Brief: Please count the lines in the items below that contain the word "Switch", and reply with the number alone.

Records supplied:
-- Begin --
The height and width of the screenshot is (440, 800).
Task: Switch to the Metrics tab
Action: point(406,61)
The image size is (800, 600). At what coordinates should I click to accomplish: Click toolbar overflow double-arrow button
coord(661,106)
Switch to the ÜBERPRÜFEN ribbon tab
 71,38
-- End --
-- Begin --
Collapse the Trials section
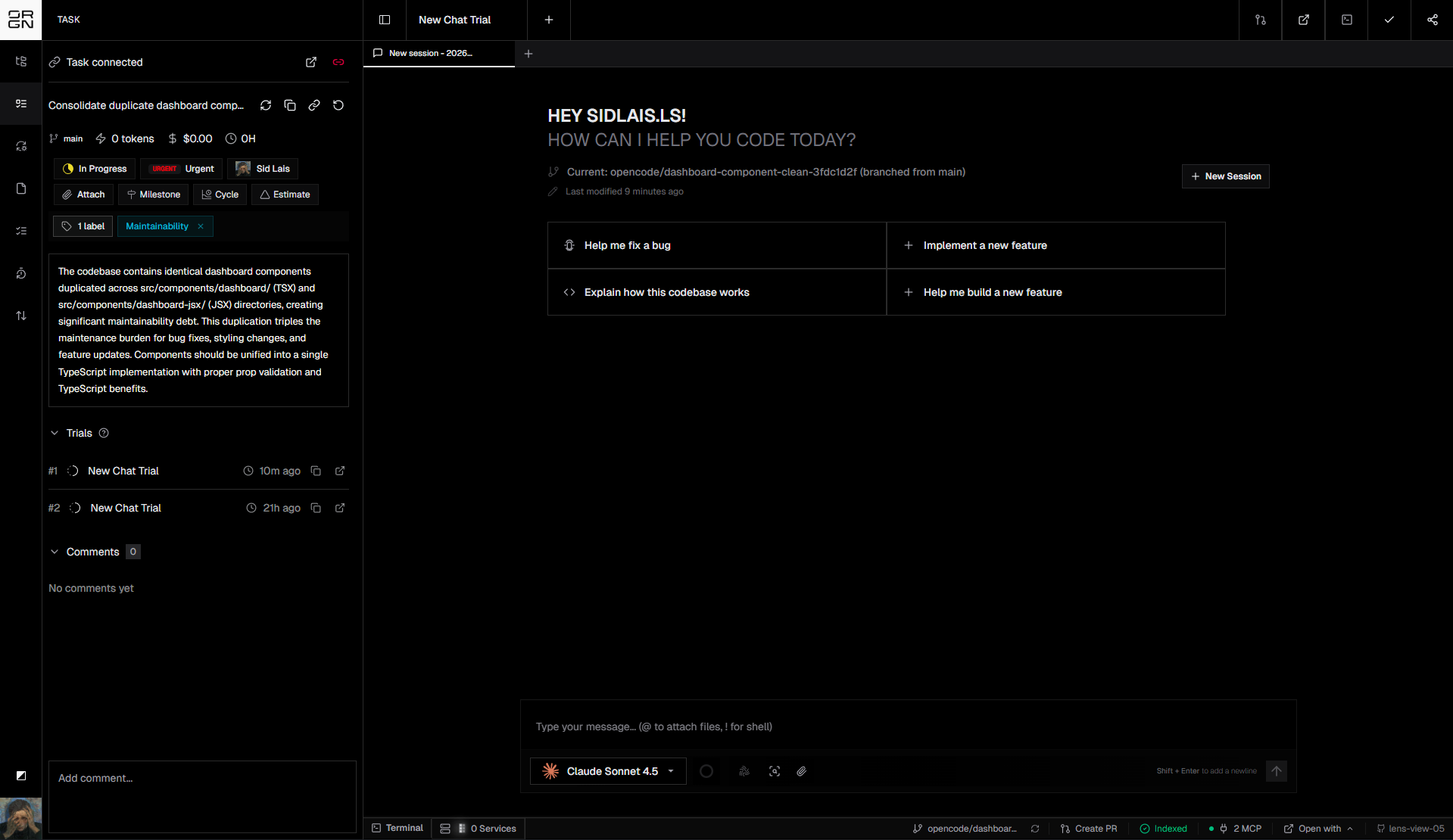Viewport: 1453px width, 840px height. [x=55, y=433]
-- End --
Solved problem: 2